- Kenya’s ICT stakeholders have filed a petition opposing the convention from adopting the law so, citing a need to protect the thriving Web space from restrictions.
- Among the contents of the convention is that a person or a corporate organisation engaging in electronic financial transactions must provide full identity information, including PIN, and address information.
- The petitioners say the requirement is costly, risky, and it remains unclear how such data will be protected and how confidentiality will be maintained.
Kenya will support ratification of an African Union cyber security convention that local lobbyists say poses a threat to growth of the Internet in the country.
Speaking at the ongoing Cyber Security conference in Nairobi yesterday, Information, Communications and Technology Cabinet Secretary Fred Matiang’i said he expects President Uhuru Kenyatta to attend the AU meeting in January where the draft convention will be adopted.

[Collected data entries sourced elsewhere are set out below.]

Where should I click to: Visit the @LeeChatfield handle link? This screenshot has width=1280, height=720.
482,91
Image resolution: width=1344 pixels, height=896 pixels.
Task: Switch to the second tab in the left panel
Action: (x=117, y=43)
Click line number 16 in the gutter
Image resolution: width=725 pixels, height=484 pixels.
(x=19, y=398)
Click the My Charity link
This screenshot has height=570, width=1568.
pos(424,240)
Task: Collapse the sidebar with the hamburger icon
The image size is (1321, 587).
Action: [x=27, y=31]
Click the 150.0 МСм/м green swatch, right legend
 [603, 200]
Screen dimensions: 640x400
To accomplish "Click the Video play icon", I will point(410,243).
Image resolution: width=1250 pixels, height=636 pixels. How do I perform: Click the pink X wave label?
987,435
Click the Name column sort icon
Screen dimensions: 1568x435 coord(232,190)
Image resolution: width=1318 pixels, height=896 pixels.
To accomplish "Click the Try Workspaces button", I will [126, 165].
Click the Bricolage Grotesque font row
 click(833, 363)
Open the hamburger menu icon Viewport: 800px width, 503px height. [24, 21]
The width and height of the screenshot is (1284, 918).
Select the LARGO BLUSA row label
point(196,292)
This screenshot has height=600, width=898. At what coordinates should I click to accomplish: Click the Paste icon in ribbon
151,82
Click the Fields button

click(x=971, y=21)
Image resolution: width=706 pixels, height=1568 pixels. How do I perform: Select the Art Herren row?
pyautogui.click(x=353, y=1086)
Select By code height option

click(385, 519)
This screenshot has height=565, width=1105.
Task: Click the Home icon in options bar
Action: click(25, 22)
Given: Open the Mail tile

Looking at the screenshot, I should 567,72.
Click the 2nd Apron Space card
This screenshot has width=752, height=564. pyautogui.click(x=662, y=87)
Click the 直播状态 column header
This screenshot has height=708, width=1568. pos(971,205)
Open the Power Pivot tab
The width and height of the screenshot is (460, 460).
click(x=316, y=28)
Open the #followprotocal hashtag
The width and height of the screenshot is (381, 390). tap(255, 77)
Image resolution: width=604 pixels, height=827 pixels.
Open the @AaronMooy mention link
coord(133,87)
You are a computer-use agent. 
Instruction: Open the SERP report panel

“We must work with our neighbours in Comesa in ratifiying the AU Cyber security convention. Our President will go to AU in January for the convention,” Mr Matiangi said.
Kenya’s ICT stakeholders have filed a petition opposing the convention from adopting the law so, citing a need to protect the thriving Web space from restrictions.
Stakeholders such as Google, iHub, iLab Africa and Strathmore University Centre for internet protocol and IT law (CIPIT) are among those pressing the AU to review the document.
“We are calling for individuals and local organisations to join us in this. If member states ratify it and anyone goes against it, that would be a violation of the law,” Strathmore Centre for intellectual property managing director (in charge of the petition), Ms Marcela Sinda, said at a previous meeting.